The U.S. Trustee filed motions in two cases to assess fines against a bankruptcy petition preparer as well as require him to disgorge his fees and pay damages to the Debtors. The U.S. Trustee alleged that the bankruptcy petition preparer had violated 11 U.S.C. § 110 by failing to disclose his identity on certain documents and by providing legal advice to the Debtors. After an evidentiary hearing, the Court concluded that the bankruptcy petition preparer had violated § 110 24 separate times, warranting $8,080 in fines, disgorgement of fees, payment of $6,681 in damages to the Debtors in each case, and submission of biannual disclosures to the U.S. Trustee.

Title: In re Zisumbo, In re Brumfield | Date: Oct-6-2014 | Status: PUBLISHED (Judge Thurman) | Case(s): 10-35907, 11-25031

Chapter 13 Debtors received inheritances 180 days after the date of petition. Addressing the interaction between 11 U.S.C. §1306(a) and 1327(b), the Court held that upon confirmation of a Chapter 13 plan, the property of the Chapter 13 estate vests in the debtor pursuant to 11 U.S.C. § 1327(b) and (c), but the Chapter 13 estate is not extinguished and is augmented by any property acquired after confirmation until closure, dismissal, or conversion of the case pursuant to 11 U.S.C. § 1306(a). Zisumbo's plan was modified and she was ordered to turn over the inheritance to the Chapter 13 Trustee. However, because the motion to modify the Brumfield plan was filed after the completion of plan payments, the motion was denied pursuant to 11 U.S.C. § 1329(a).

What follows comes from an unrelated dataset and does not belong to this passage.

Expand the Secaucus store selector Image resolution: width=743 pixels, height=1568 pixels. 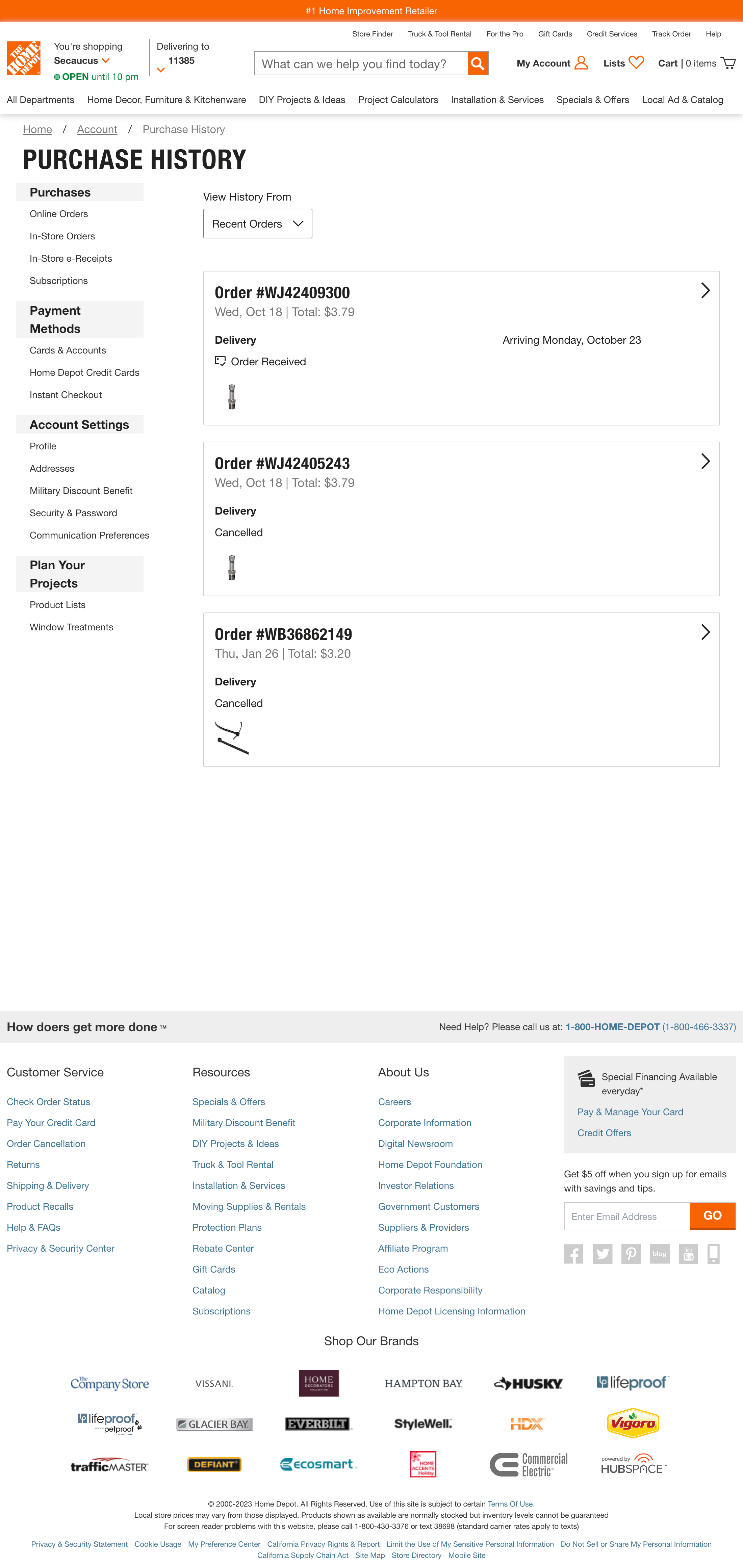point(106,61)
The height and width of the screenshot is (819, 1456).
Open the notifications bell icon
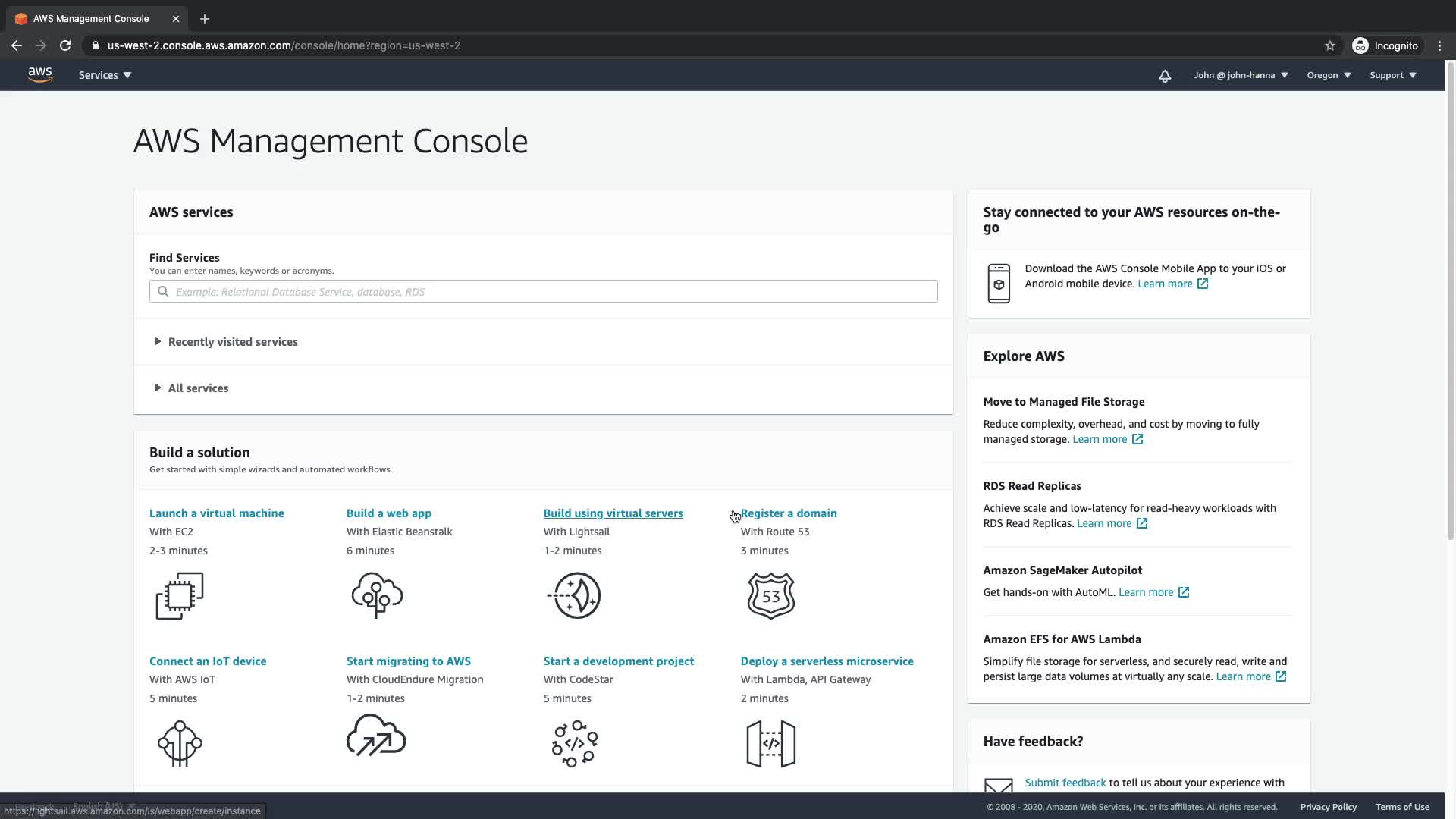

Title: Gillman v. Geis (In re Twin Peaks Financial Services) | Date: Aug-13-2014 | Status: UNPUBLISHED (Judge Mosier) | Case(s): 09-02574

The Trustee brought an avoidance action against the defendants under § 548 to recover payments they received in excess of their investment in the debtor's ponzi scheme. The defendants argued that they were entitled to offset their potential claim for securities fraud under Utah state law or retain the payments under § 548(c). Held: Defendant's may not offset a pre-petition claim against the Trustee's avoidance claim. The defendant's potential statutory claim does not constitute value for purposes of § 548(c) and the payments the defendants received were not in satisfaction of the potential statutory claim.